Return, exactly and in full, the lines of the records below starting at the one with "Screen dimensions: 999x589" and ending at the one with "Task: Click the Order by Group button", and no other lines.

───── Stored data ─────

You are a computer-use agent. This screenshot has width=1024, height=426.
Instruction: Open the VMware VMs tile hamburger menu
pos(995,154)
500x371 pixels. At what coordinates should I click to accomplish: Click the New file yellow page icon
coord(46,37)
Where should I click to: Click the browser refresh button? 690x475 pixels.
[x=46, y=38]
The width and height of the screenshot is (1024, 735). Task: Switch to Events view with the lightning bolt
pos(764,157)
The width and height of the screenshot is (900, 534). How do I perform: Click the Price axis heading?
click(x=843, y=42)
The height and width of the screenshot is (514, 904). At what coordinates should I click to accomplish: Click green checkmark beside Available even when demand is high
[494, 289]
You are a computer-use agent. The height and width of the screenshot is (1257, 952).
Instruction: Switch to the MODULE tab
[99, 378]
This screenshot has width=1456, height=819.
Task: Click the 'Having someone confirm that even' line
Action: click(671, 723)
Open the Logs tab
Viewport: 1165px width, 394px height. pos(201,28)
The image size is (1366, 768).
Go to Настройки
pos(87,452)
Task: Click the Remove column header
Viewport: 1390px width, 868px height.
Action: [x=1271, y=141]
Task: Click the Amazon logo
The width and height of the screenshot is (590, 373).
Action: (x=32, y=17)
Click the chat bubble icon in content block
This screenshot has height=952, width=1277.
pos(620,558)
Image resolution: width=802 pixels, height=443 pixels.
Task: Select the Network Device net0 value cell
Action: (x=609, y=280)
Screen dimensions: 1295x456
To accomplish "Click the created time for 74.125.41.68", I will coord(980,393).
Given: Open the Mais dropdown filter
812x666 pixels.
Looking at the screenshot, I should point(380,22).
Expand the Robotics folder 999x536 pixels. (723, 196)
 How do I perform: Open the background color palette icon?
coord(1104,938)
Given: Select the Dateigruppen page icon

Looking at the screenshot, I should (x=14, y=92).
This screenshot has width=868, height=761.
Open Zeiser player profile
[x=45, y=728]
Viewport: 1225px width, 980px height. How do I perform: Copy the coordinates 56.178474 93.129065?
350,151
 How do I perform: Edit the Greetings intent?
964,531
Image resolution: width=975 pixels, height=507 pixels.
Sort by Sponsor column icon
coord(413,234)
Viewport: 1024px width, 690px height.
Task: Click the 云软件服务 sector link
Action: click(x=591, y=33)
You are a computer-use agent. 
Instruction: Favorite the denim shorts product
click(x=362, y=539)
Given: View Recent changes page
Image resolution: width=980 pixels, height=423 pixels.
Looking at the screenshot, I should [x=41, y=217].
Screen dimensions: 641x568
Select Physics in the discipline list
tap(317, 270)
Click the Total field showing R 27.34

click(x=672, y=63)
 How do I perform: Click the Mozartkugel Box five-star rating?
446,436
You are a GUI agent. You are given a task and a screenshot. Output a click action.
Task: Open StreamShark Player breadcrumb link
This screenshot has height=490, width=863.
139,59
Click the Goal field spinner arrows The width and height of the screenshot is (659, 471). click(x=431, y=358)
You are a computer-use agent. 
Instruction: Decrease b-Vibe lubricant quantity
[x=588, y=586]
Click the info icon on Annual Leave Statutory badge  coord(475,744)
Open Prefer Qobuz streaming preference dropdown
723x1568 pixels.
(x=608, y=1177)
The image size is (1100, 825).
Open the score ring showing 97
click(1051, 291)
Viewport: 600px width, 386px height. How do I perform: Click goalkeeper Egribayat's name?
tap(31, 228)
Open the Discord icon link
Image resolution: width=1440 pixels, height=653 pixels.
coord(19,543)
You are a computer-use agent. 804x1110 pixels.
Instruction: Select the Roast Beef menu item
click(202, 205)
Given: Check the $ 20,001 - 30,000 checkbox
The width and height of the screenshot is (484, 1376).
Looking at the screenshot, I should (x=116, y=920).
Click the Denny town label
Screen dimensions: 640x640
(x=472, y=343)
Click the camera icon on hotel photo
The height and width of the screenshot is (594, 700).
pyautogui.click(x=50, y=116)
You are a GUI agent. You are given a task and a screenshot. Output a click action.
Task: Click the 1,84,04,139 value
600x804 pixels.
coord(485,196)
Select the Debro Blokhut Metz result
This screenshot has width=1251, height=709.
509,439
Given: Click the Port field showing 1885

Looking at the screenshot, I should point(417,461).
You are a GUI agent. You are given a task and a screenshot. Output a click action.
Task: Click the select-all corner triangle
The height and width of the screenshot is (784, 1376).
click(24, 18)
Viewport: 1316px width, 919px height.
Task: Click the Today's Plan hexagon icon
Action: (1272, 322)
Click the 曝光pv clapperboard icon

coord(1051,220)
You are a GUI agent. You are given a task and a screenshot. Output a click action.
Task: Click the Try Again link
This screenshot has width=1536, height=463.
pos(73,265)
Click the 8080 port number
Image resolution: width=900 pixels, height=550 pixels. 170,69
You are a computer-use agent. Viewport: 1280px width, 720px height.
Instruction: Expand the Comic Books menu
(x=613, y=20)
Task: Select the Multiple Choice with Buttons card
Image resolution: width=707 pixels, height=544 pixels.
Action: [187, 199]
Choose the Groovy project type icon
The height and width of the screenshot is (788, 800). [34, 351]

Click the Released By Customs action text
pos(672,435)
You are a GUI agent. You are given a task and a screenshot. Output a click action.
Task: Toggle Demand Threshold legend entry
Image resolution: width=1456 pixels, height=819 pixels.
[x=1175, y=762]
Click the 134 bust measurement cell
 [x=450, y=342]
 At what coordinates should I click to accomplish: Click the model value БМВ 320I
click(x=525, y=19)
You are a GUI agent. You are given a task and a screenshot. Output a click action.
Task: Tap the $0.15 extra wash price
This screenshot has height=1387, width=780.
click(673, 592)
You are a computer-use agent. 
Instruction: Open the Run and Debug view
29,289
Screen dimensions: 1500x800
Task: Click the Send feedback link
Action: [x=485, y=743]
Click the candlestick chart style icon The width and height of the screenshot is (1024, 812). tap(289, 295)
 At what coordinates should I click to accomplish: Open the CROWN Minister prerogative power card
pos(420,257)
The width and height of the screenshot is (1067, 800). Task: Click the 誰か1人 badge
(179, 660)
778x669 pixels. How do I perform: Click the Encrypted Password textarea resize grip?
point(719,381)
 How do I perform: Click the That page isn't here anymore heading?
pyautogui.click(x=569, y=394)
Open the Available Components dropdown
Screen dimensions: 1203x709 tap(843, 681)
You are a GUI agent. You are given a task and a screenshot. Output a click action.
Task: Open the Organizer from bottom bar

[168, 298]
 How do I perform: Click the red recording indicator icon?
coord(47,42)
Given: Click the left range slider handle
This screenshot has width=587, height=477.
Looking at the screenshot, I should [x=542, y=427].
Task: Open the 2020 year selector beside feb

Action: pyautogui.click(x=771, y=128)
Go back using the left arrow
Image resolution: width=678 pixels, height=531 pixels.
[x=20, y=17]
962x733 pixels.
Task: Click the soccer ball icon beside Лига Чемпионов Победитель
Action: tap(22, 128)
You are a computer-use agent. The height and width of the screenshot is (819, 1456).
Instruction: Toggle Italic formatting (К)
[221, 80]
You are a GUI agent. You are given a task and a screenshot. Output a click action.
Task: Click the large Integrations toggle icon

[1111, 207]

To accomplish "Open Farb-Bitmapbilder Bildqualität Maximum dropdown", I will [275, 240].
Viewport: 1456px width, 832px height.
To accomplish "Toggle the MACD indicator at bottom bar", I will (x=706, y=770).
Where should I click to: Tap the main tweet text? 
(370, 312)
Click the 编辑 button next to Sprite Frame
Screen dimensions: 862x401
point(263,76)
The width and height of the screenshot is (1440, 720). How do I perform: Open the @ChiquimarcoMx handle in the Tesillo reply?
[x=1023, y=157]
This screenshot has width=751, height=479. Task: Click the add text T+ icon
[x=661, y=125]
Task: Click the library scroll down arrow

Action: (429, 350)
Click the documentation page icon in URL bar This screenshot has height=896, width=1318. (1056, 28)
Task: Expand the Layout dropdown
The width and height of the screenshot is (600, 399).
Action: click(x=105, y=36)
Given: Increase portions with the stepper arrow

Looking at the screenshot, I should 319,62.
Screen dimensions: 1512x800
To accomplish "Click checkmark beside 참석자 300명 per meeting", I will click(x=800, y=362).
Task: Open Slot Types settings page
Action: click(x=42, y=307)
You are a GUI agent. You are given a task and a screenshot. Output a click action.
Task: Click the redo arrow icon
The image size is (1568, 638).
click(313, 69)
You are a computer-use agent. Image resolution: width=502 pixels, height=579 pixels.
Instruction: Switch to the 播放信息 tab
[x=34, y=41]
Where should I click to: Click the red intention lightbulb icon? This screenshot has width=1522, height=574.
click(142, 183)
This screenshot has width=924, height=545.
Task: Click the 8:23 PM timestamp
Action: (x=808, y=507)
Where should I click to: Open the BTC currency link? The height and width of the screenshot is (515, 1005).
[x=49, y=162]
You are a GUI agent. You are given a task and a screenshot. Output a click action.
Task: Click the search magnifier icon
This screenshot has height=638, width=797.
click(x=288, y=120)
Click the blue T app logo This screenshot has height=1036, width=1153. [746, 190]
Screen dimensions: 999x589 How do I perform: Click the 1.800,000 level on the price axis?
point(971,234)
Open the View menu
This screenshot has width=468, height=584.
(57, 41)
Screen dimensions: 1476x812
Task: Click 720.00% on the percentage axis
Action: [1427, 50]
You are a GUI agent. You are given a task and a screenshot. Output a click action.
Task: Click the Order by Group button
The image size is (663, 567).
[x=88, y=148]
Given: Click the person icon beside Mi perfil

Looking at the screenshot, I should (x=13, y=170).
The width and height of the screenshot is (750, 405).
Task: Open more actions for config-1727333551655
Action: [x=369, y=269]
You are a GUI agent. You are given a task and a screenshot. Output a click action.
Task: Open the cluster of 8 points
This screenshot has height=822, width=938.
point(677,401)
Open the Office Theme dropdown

─────

Task solution:
Screen dimensions: 999x589 How do I perform: Click the 1.800,000 level on the price axis?
point(971,234)
Open the View menu
This screenshot has width=468, height=584.
(57, 41)
Screen dimensions: 1476x812
Task: Click 720.00% on the percentage axis
Action: [1427, 50]
You are a GUI agent. You are given a task and a screenshot. Output a click action.
Task: Click the Order by Group button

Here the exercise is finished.